Et... quand ça se passe bien, ça se passe en général toujours très bien avec tout le monde. Ce qui est louche et cache bien des choses... C'est seulement maintenant que je m'en rends compte (je ne veux pas te décourager, mais les fidèles amis de 10 ans qui m'ont dit que ça ne changeraient rien, étrangement, je n'en ai plus beaucoup...).
Ta démarche, en tout cas, est positive et nous te sentons déterminé à t'assumer. Ce qui est fort, en soi.
Alors simplement : bravo !
Ecrit par : Hadrien | lundi, 30 avril 2007
Je vois que nous vivons les mêmes choses...

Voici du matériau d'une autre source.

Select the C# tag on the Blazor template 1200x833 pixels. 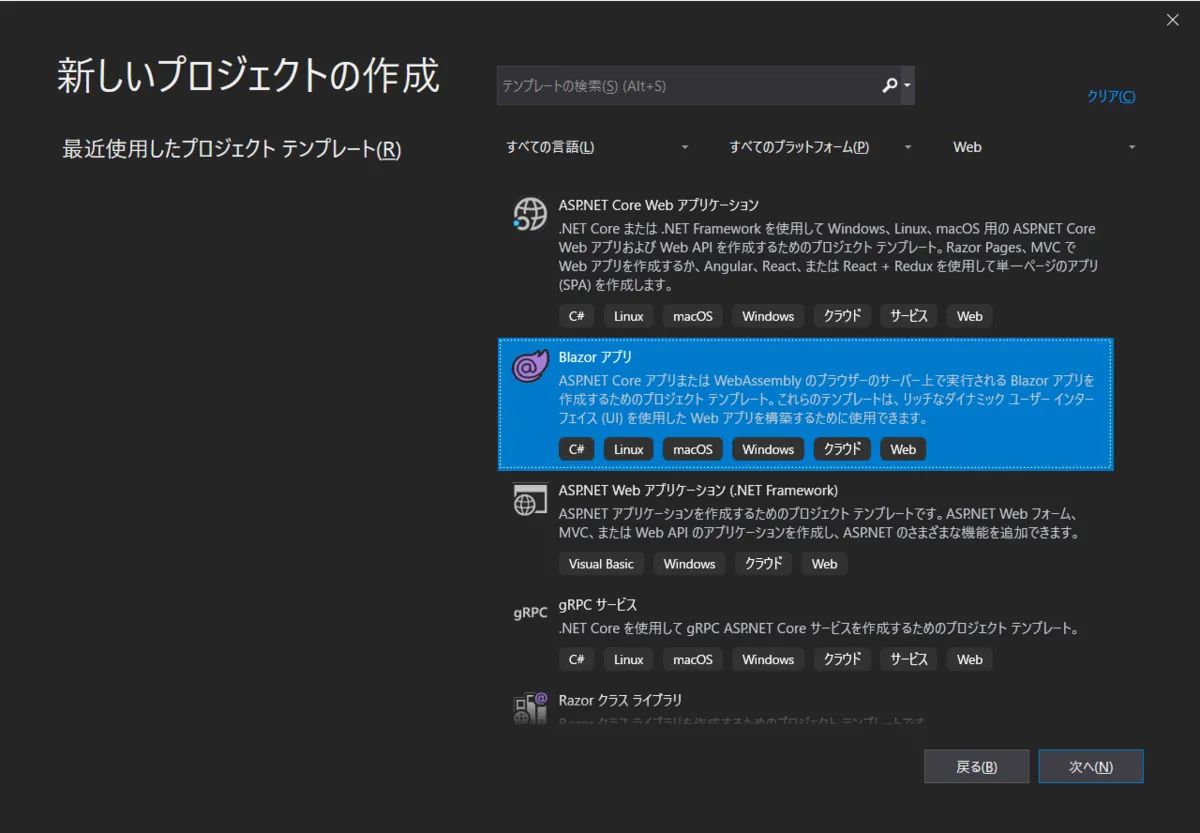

Je comprends de quoi tu parles quand tu exprimes ce poids (très lourd). Je suis avec mon chéri tous les week end mais mes parents pensent que je fais la fête avec mes amis, comme tous les ados...
J'ai parfois envie de tout déballer... mais je n'ose pas...
Un jour . . . peut-être
Ecrit par : Kaemon | mardi, 01 mai 2007
Comme tu vois, je fais toujours un petit tour ici, histoire de savoir ce que deviens un de mes amis...
et aujourd'hui, je ne peux pas m'empêcher de laisser un petit commentaire sur ce que je viens de lire...
moi aussi j'aurais tendance à penser que tes parents s'en doutent déjà, sinon ils te poseraient peut-être un peu plus de questions sur tes week-ends....mais peut-être te laissent-ils simplement la liberté du moment où tu ressentiras l'envie, le besoin, de leur en parler..
et puis tu sais je ne crois pas que leur annoncer que tu es heureux leur fera du mal....cela va probablement remettre en cause les projets qu'ils avaient pour toi, ce qu'ils avaient imaginé...mais il me semble que les gens qui t'aiment ne peuvent que se réjouir de ton épanouissement!
alors moi je te dirais de faire comme tu le sens, de ne pas programmer, et de leur dire ce que tu as à leur dire quand tu sentiras que c'est le moment. Cela doit sûrement être plus facile à dire qu'à faire.....alors simplement: courage!